At the same time, when your role is not to offer emotional support to the bereaved but to help them with a practical task, you should also be aware of protecting your own boundaries. The situation requires a delicate balance of empathy and professionalism.
While you should make space for the grieving person or family to express their feelings in any way that relates to the task at hand or the subject under discussion, it’s up to you to set a professional boundary. This doesn’t mean acting harshly or without compassion—always approach the bereaved with sensitivity. However, you are not there to be a therapist or counselor. You can and should offer some comforting and empathetic words at the beginning of the conversation—a simple “I’m so sorry for your loss, I know this is a very difficult time” is sufficient—but after that, don’t dwell on their loss. Instead move the conversation toward the practical matters you are there to help with.
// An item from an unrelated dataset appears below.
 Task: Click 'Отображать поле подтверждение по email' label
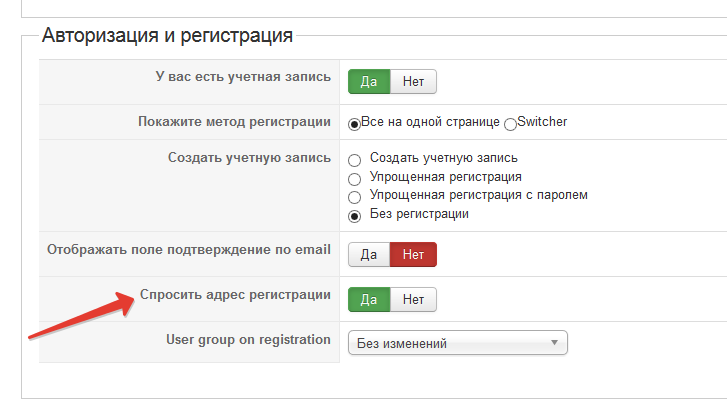coord(189,248)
Remember that your body language and tone of voice are just as important as the actual words you say. This can be an uncomfortable position for some people, and that discomfort can be read loud and clear in body language, so make sure to check yourself. Are you avoiding their eyes, looking down at your hands or your desk? Eye contact is an important way to show that you are fully listening—which is the most empathetic thing you can do for a grieving person.
Maintain eye contact and use a gentle but firm tone when you are speaking. Make sure to speak a little more slowly than you might usually, and offer to repeat yourself if anything is unclear—it’s extra difficult to concentrate when you are grieving. Being a good listener, making eye contact, and gently but firmly imparting the information you need to give them is the most appropriate way to help them while showing your compassion for their situation.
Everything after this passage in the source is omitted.